A recent study around 2013 found that 70 percent of the immune system was in the small intestine and 10 percent were in the large intestine. It is said that enzymes and dietary fiber are needed to keep the immune function focused on the small intestine and to continue to respond to foreign substances and pathogens outside of the small intestine.

Humans are born with enzymes in their bodies, which are very important catalysts for all physical activity, including digestion and metabolism, as well as blood pressure control and blood clots. There are more than 13,000 types of enzymes in the body that have been found so far.

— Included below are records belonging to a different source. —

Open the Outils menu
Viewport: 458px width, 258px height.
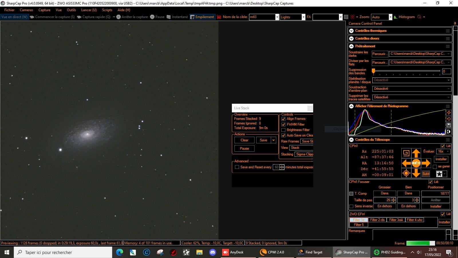point(72,10)
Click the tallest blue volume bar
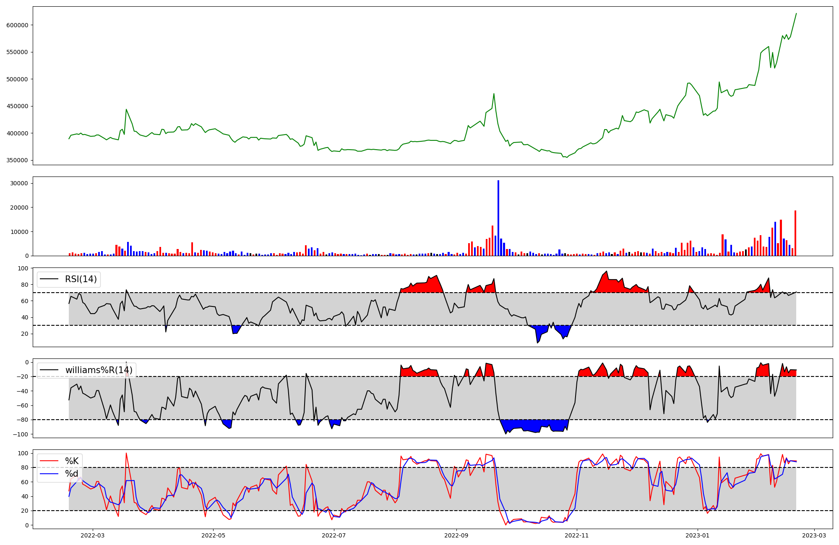 click(498, 218)
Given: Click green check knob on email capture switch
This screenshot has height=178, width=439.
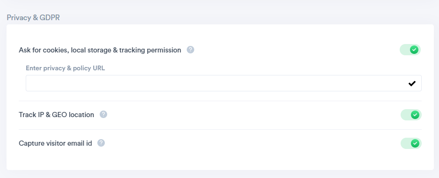Looking at the screenshot, I should click(x=415, y=143).
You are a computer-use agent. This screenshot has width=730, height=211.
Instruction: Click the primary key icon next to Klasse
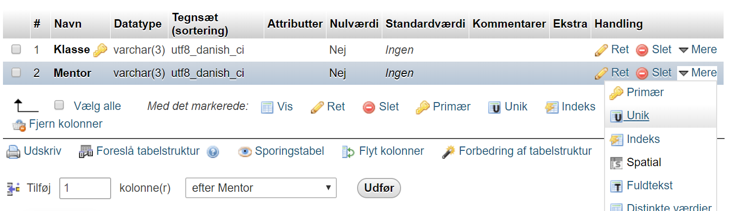[100, 50]
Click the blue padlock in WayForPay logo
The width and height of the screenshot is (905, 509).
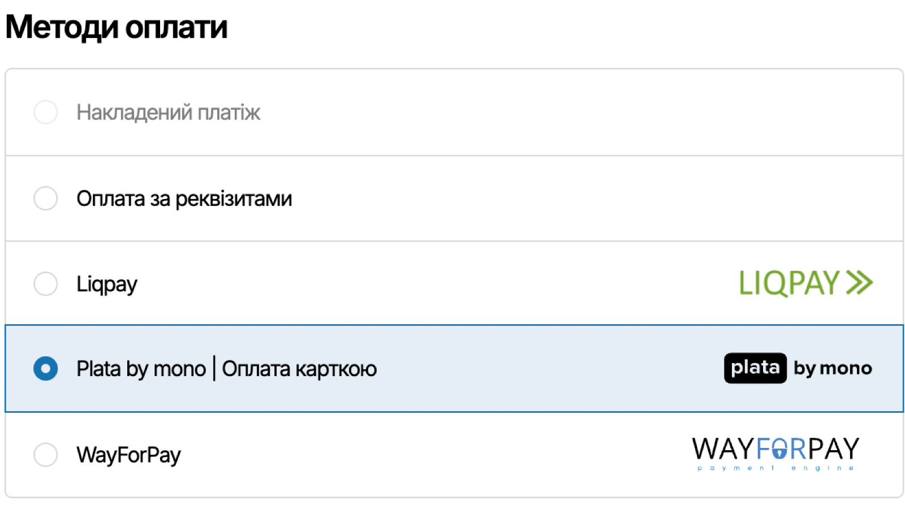[780, 451]
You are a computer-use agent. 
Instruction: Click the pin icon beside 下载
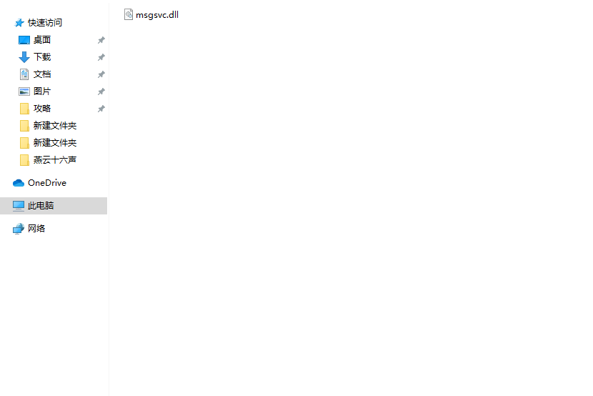[101, 57]
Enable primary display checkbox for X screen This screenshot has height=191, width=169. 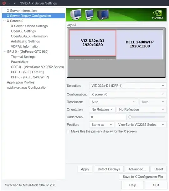click(68, 131)
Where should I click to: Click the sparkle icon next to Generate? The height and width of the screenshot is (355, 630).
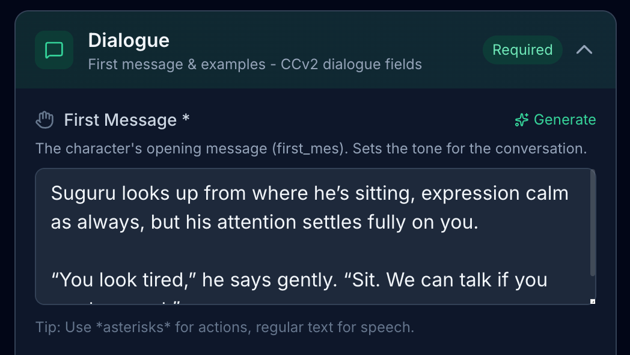click(x=521, y=120)
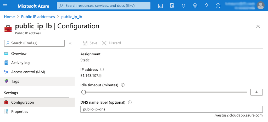Open Properties under Settings
Image resolution: width=268 pixels, height=122 pixels.
coord(20,112)
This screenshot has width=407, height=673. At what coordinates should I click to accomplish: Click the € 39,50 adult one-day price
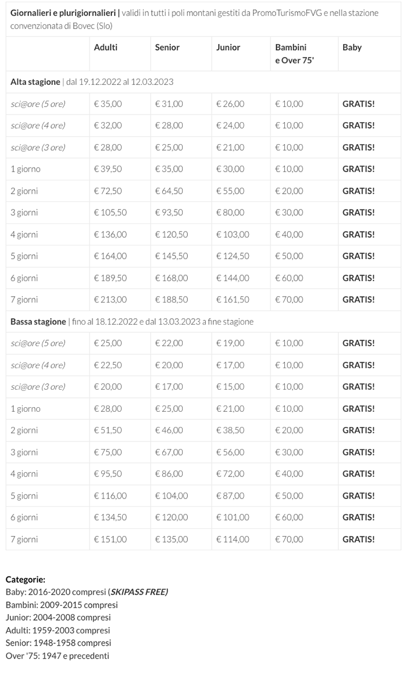point(108,169)
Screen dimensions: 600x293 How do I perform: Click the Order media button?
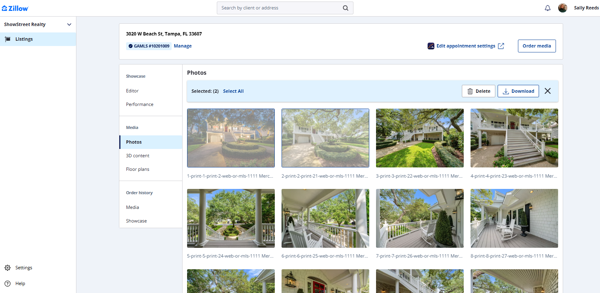click(536, 46)
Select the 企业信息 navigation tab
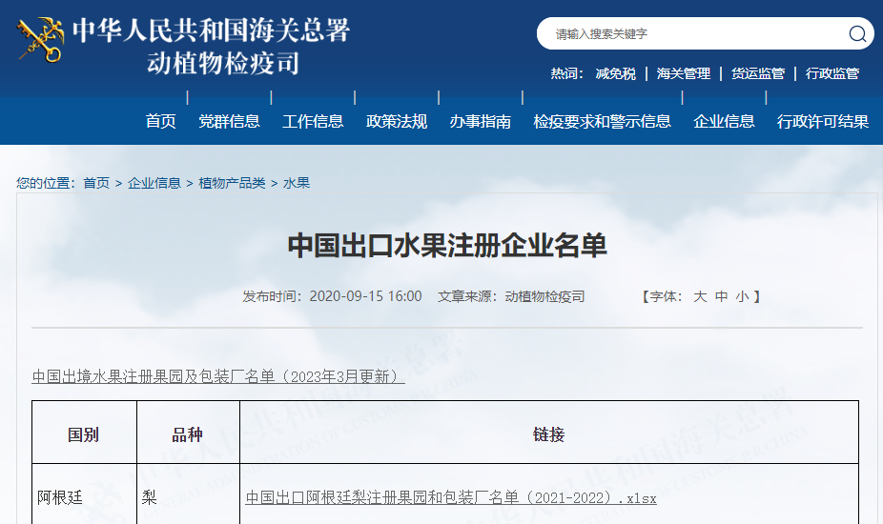 coord(724,121)
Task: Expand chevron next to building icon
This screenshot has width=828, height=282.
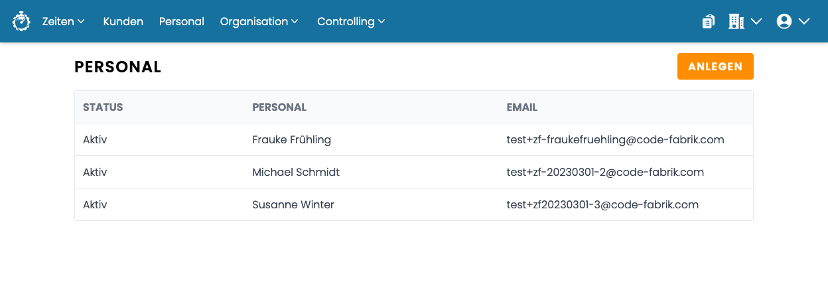Action: pos(756,21)
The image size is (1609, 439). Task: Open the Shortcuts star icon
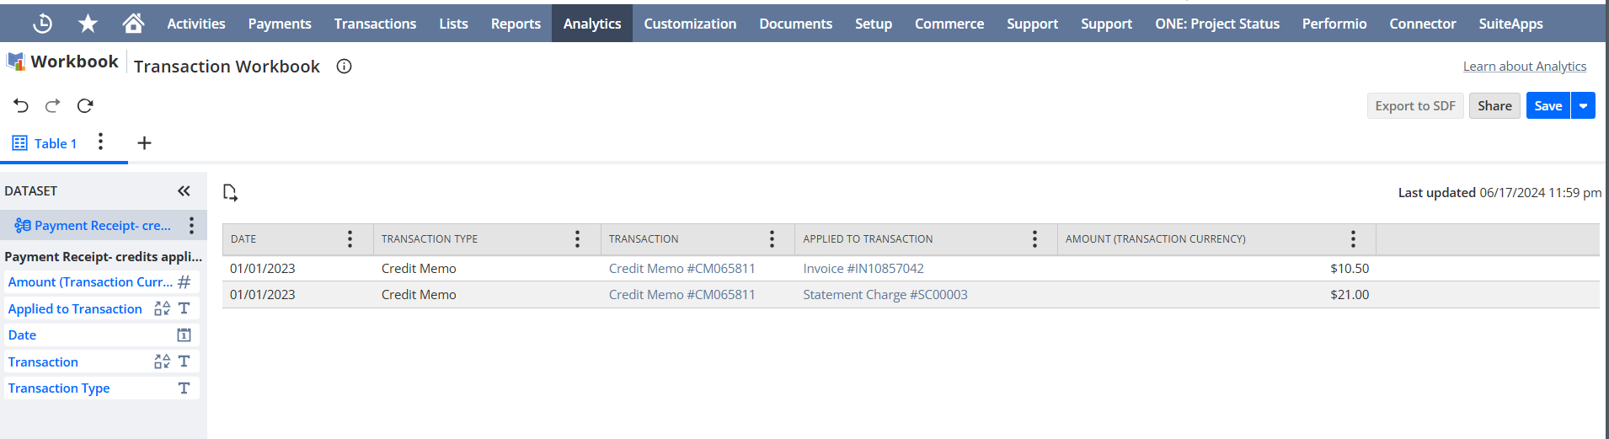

But the problem is that the amount of enzymes varies from person to person, and as you get older, they gradually decrease like batteries. (Dr. Edward Howell, an American enzyme nutritionist, says the enzymes our human body produces throughout its lifetime are not infinite, but limited. In addition, a study conducted at Michaelis Hospital in Chicago found that the enzyme activity in saliva in older people has dropped by one-thirty percent of that of young people.)

Lack of enzymes leads to poor intestinal environment, poor immunity, and weak overall. Various lifestyle diseases and cancers are not unrelated to the reduction of enzymes.

In order to prevent the depletion of enzymes in the body and to supplement enzymes, one must first maintain diet and lifestyle that do not consume enzymes in the body. Most importantly, we need to save the most energy-consuming digestive enzymes and secure a lot of metabolic enzymes for other lines in order to digest food.

The main ingredient of โ€˜On s’aime, on t’aimeโ€™ products, where many papers and clinical results have been published, is not included in beer, and we are looking forward to how Natuluck will create a new enzyme therapy wind in Japan.